Republicans have resorted to begging a congressman who already said he wouldn't run.
Last year, North Dakota Sen. Heidi Heitkamp looked like one of the most vulnerable Democrats on the map, even as she joined with her party to resist Trump. Republicans scoffed that she was a fool for not backing the Trump agenda, particularly the GOP tax scam, and said the North Dakota voters who elected Trump by 36 points would punish her for it.
Fast forward to today. Republicans are desperate to find someone, anyone, to take her on, and begging a congressman who already said he would not do it.
But now, according to the Washington Examiner, Senate Majority Leader Mitch McConnell and party strategists are trying to persuade Cramer to change his mind. Said one insider: "Kevin Cramer might be the most heavily recruited candidate in the history of Republican politics."
Republicans might be right that Cramer is their only hope. Both of the current Republicans in the Senate primary are imploding in spectacular fashion.
Last week, CNN's Andrew Kaczynski unearthed a series of horrific social media posts by one of the candidates, former state party chair Gary Emineth, in which he advocated banning mosques, called President Obama a "POS," and compared food stamp recipients to animals. Emineth's response was almost comically inept, claiming he did not know what "POS" stood for, and then saying "So what?" and "Bring it on. Im going to say what's on my mind."

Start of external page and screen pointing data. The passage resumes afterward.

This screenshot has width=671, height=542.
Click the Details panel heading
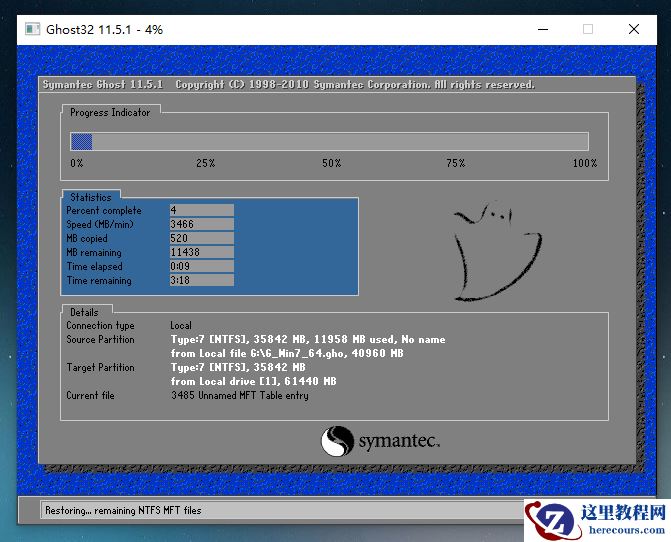coord(84,312)
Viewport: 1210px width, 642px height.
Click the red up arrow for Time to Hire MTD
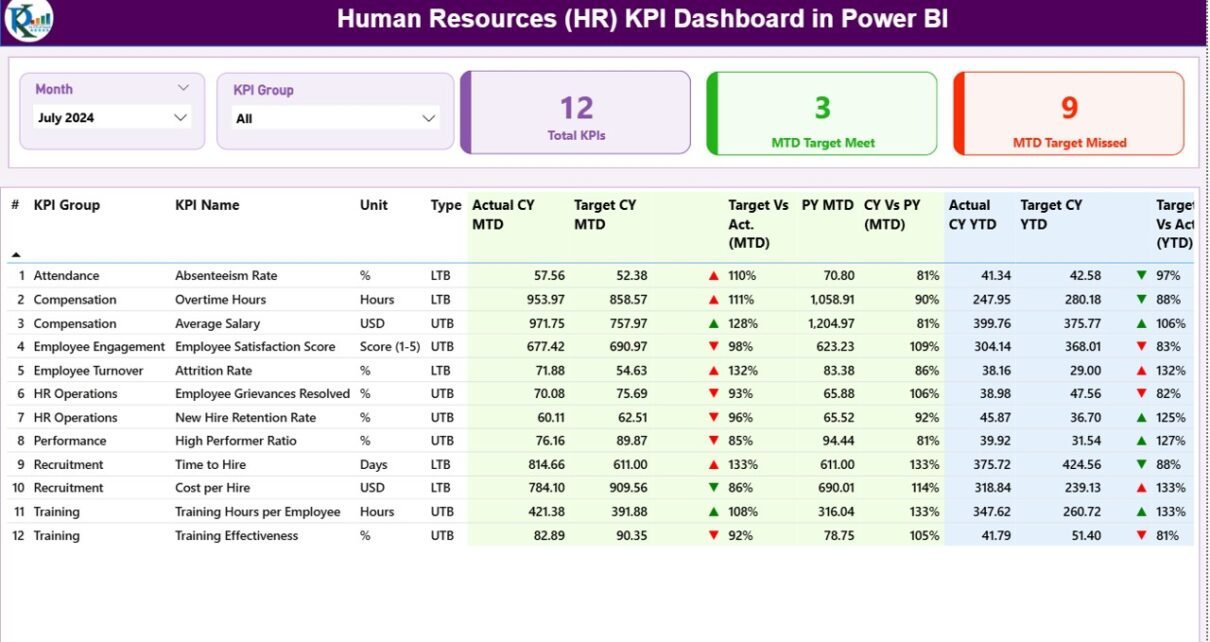coord(713,465)
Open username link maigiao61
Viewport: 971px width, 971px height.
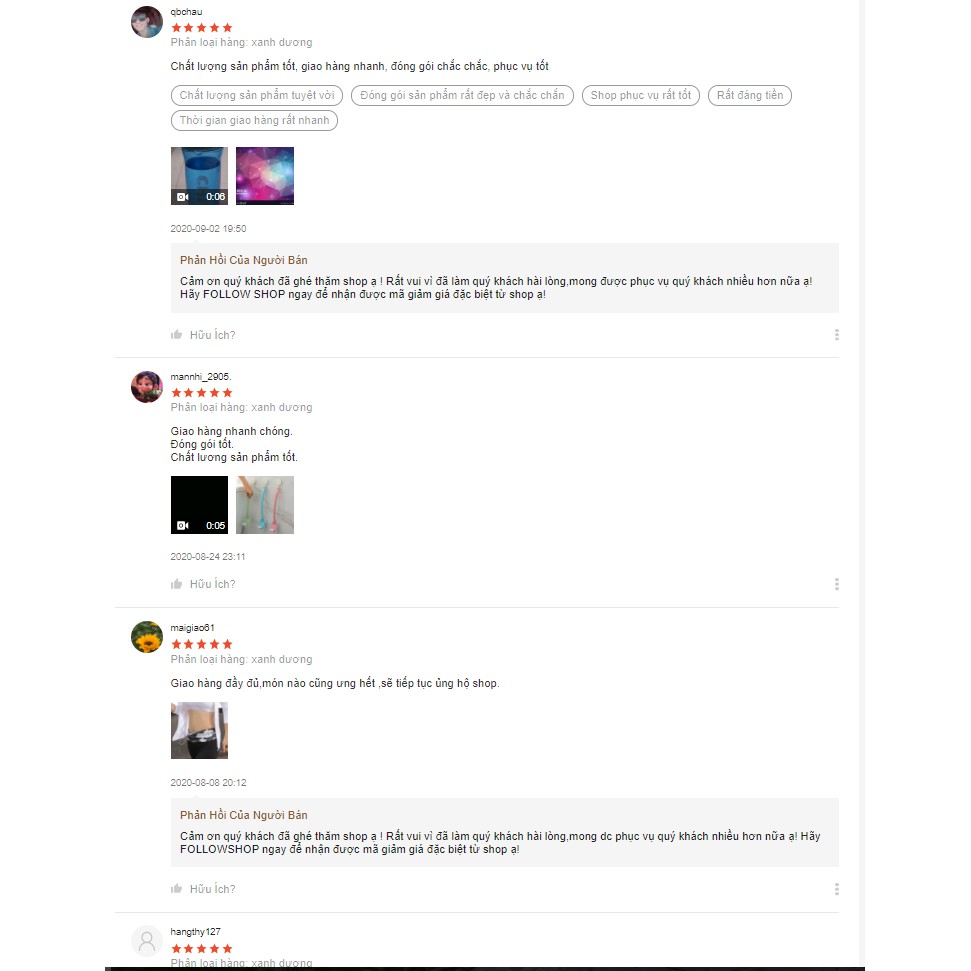click(193, 627)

Republicans were on the point of grudgingly getting behind the other candidate, former banker and state Sen. Tom Campbell, until their own opposition research revealed he had foreclosed on several family farms and was sued for fraud by a life insurance company after collecting on his deceased mother.
The saga of North Dakota Republicans is part of a general inability to recruit candidates nationwide. Indeed, a similar disaster is unfolding in Tennessee, where Republicans are begging retiring Sen. Bob Corker to un-retire after polls found their frontrunner losing to Democratic former Gov. Phil Bredesen.
After the stunning win of Doug Jones in Alabama, Democrats suddenly have a plausible path to winning a Senate majority, so it is crucial for the GOP to pick off at least a couple of the 10 incumbent Democratic senators on the ballot in states Trump won.
If what is unfolding in North Dakota is any guide, Republicans are growing less sure by the day that they can do it.